§ **EXERCISE INSTRUCTIONS**
Set down all the lines below, each one exactly as shown.
━━━━
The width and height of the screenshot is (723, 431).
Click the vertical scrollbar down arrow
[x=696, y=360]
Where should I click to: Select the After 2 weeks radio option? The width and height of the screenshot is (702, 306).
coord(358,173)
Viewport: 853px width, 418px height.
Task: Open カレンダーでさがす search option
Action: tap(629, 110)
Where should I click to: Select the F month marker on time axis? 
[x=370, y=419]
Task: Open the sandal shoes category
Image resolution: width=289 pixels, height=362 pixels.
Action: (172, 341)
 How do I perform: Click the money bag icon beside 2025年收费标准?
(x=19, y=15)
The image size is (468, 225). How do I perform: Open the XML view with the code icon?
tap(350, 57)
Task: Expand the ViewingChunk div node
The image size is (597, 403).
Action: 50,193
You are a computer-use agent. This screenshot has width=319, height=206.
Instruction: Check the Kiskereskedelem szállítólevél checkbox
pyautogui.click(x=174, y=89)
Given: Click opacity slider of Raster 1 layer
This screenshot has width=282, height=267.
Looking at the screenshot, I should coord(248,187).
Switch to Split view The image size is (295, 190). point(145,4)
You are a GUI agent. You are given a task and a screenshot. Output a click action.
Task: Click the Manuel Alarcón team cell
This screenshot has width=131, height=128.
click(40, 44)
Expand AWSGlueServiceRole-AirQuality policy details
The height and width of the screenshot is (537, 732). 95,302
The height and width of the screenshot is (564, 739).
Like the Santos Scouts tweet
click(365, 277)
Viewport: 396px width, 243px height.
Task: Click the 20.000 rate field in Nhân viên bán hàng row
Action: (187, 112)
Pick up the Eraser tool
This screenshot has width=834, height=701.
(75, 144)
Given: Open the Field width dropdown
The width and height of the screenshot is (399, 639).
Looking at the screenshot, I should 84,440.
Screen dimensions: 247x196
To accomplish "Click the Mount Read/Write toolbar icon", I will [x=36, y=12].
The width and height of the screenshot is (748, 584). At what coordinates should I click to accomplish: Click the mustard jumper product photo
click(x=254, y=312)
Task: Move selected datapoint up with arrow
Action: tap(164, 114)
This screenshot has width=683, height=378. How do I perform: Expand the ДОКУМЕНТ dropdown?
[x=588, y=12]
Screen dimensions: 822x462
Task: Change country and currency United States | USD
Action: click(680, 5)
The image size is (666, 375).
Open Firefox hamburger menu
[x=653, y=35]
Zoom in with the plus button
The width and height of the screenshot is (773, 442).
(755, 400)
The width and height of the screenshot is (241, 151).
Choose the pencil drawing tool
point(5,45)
━━━━
§ **PROBLEM SOLUTION**
The width and height of the screenshot is (723, 431).
Click the vertical scrollbar down arrow
[x=696, y=360]
Where should I click to: Select the After 2 weeks radio option? The width and height of the screenshot is (702, 306).
coord(358,173)
Viewport: 853px width, 418px height.
Task: Open カレンダーでさがす search option
Action: tap(629, 110)
Where should I click to: Select the F month marker on time axis? 
[x=370, y=419]
Task: Open the sandal shoes category
Image resolution: width=289 pixels, height=362 pixels.
Action: (172, 341)
 How do I perform: Click the money bag icon beside 2025年收费标准?
(x=19, y=15)
The image size is (468, 225). How do I perform: Open the XML view with the code icon?
tap(350, 57)
Task: Expand the ViewingChunk div node
The image size is (597, 403).
Action: 50,193
You are a computer-use agent. This screenshot has width=319, height=206.
Instruction: Check the Kiskereskedelem szállítólevél checkbox
pyautogui.click(x=174, y=89)
Given: Click opacity slider of Raster 1 layer
This screenshot has width=282, height=267.
Looking at the screenshot, I should coord(248,187).
Switch to Split view The image size is (295, 190). point(145,4)
You are a GUI agent. You are given a task and a screenshot. Output a click action.
Task: Click the Manuel Alarcón team cell
This screenshot has width=131, height=128.
click(40, 44)
Expand AWSGlueServiceRole-AirQuality policy details
The height and width of the screenshot is (537, 732). 95,302
The height and width of the screenshot is (564, 739).
Like the Santos Scouts tweet
click(365, 277)
Viewport: 396px width, 243px height.
Task: Click the 20.000 rate field in Nhân viên bán hàng row
Action: (187, 112)
Pick up the Eraser tool
This screenshot has width=834, height=701.
(75, 144)
Given: Open the Field width dropdown
The width and height of the screenshot is (399, 639).
Looking at the screenshot, I should 84,440.
Screen dimensions: 247x196
To accomplish "Click the Mount Read/Write toolbar icon", I will [x=36, y=12].
The width and height of the screenshot is (748, 584). At what coordinates should I click to accomplish: Click the mustard jumper product photo
click(x=254, y=312)
Task: Move selected datapoint up with arrow
Action: tap(164, 114)
This screenshot has width=683, height=378. How do I perform: Expand the ДОКУМЕНТ dropdown?
[x=588, y=12]
Screen dimensions: 822x462
Task: Change country and currency United States | USD
Action: click(680, 5)
The image size is (666, 375).
Open Firefox hamburger menu
[x=653, y=35]
Zoom in with the plus button
The width and height of the screenshot is (773, 442).
(755, 400)
The width and height of the screenshot is (241, 151).
Choose the pencil drawing tool
point(5,45)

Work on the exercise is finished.